START DATA PROVIDED

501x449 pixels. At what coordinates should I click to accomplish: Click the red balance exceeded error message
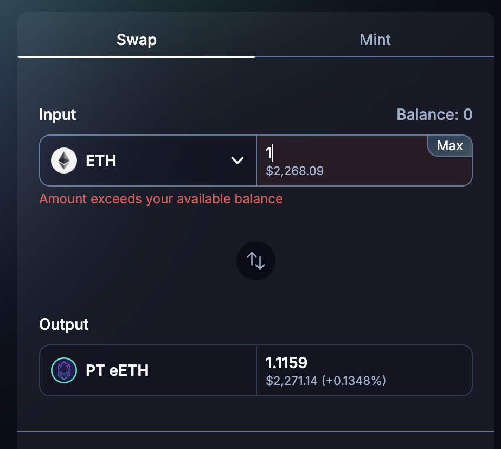tap(161, 199)
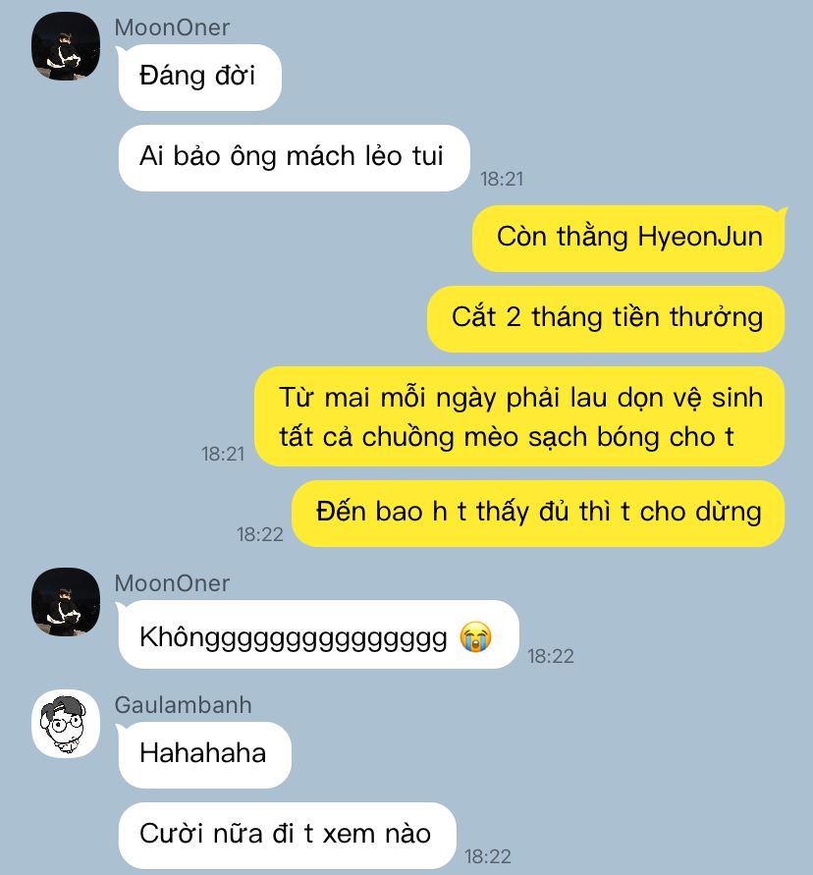Tap the "Ai bảo ông mách lẻo tui" bubble
Viewport: 813px width, 875px height.
294,158
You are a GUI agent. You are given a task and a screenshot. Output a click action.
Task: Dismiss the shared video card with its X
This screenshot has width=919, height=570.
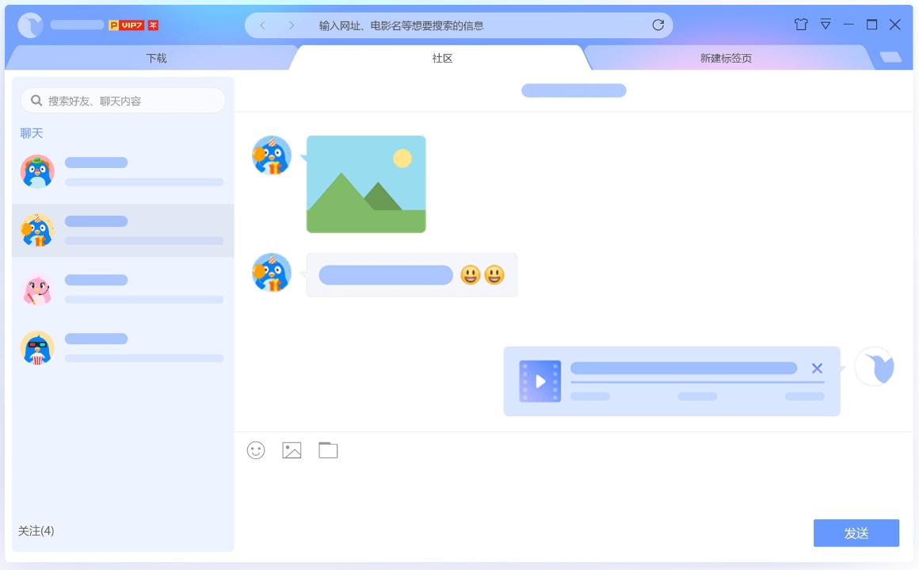817,367
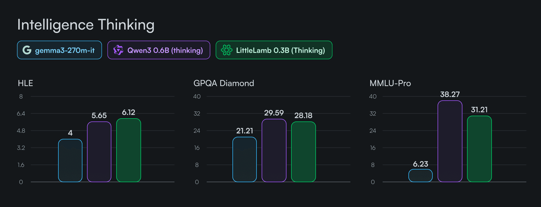
Task: Click the purple Qwen logo icon
Action: click(x=118, y=50)
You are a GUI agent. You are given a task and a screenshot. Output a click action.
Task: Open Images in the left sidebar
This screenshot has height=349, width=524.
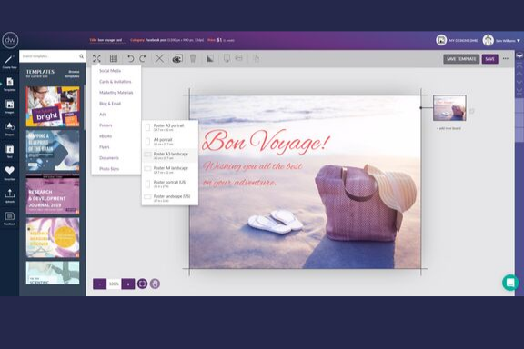(10, 106)
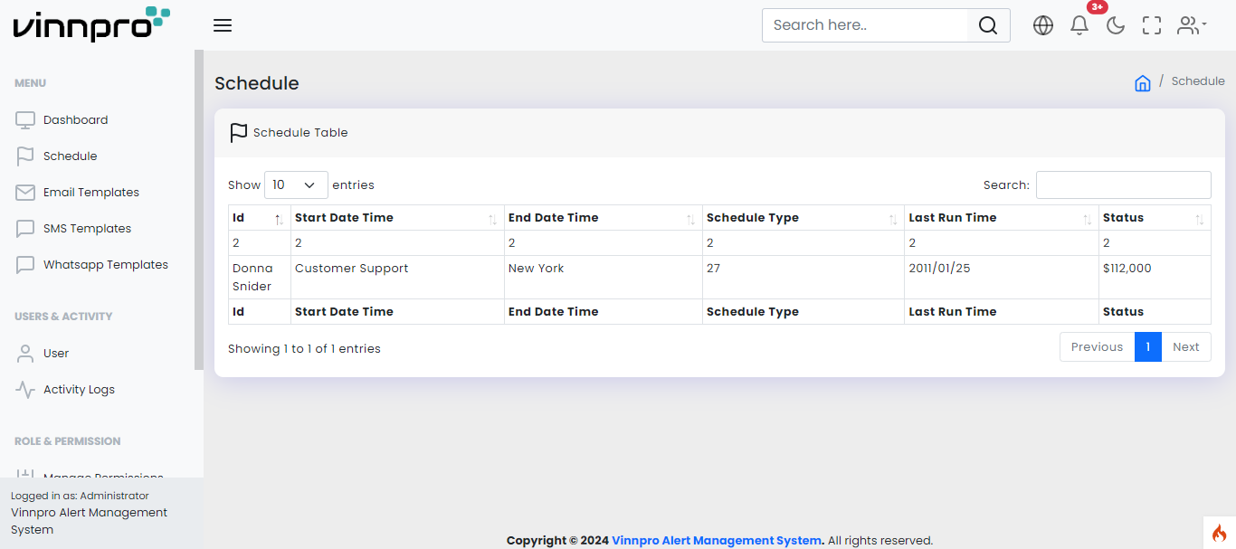Screen dimensions: 1236x549
Task: Click the sidebar vertical scrollbar
Action: click(x=199, y=208)
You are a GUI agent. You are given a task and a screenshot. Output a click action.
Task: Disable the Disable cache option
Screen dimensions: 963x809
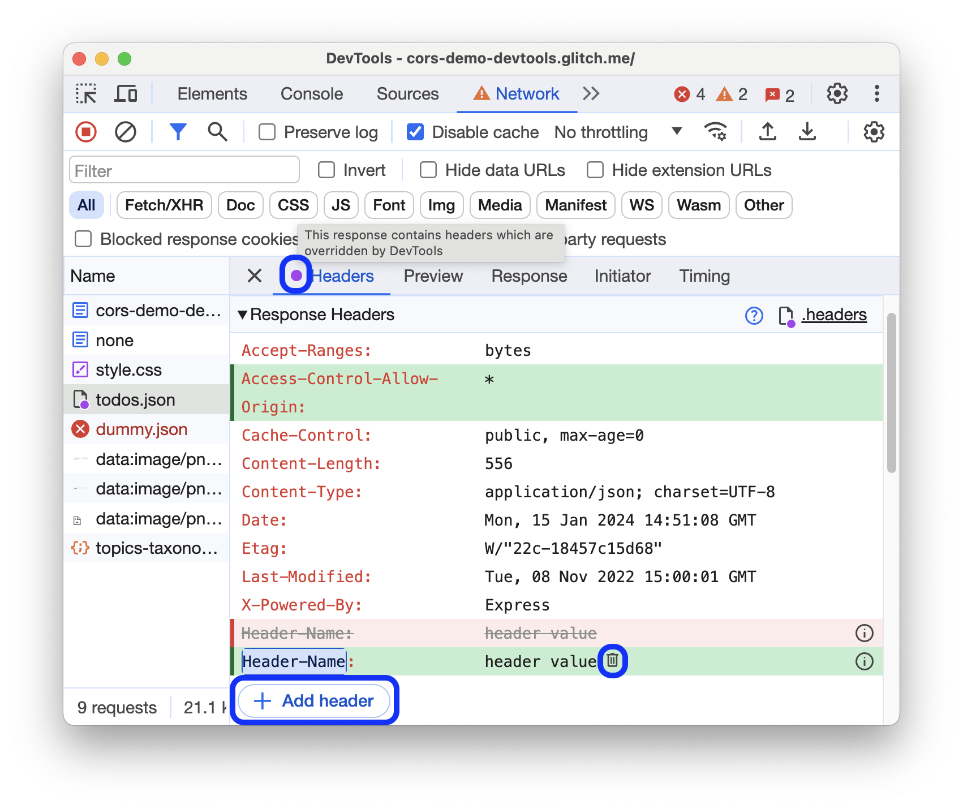[415, 132]
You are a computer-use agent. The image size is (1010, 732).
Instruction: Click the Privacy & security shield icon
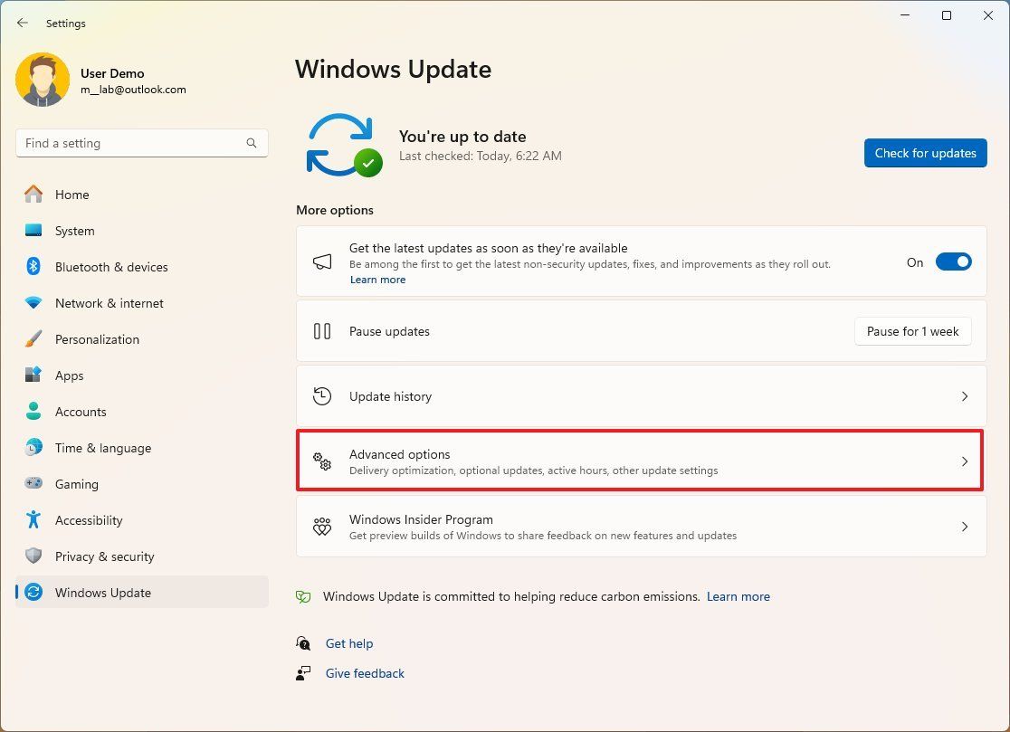[33, 556]
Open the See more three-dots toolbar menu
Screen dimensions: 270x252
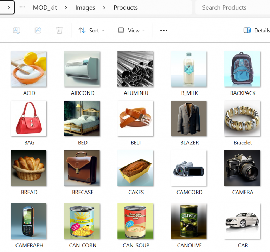[x=163, y=31]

END DATA PROVIDED

--- EXERCISE GOAL ---
Please arrange the lines above as a JSON list of strings, one string per line, with blank lines omitted and the pictures left out.

--- TASK ANSWER ---
[
  "501x449 pixels. At what coordinates should I click to accomplish: Click the red balance exceeded error message",
  "tap(161, 199)",
  "Tap the \"Ai bảo ông mách lẻo tui\" bubble",
  "Viewport: 813px width, 875px height.",
  "294,158",
  "You are a GUI agent. You are given a task and a screenshot. Output a click action.",
  "Task: Dismiss the shared video card with its X",
  "This screenshot has width=919, height=570.",
  "817,367",
  "Task: Click the purple Qwen logo icon",
  "Action: click(x=118, y=50)",
  "You are a GUI agent. You are given a task and a screenshot. Output a click action.",
  "Task: Open Images in the left sidebar",
  "This screenshot has height=349, width=524.",
  "(10, 106)",
  "Screen dimensions: 1236x549",
  "Task: Click the sidebar vertical scrollbar",
  "Action: click(x=199, y=208)",
  "You are a GUI agent. You are given a task and a screenshot. Output a click action.",
  "Task: Disable the Disable cache option",
  "Screen dimensions: 963x809",
  "[415, 132]",
  "You are a computer-use agent. The image size is (1010, 732).",
  "Instruction: Click the Privacy & security shield icon",
  "[33, 556]",
  "Open the See more three-dots toolbar menu",
  "Screen dimensions: 270x252",
  "[x=163, y=31]"
]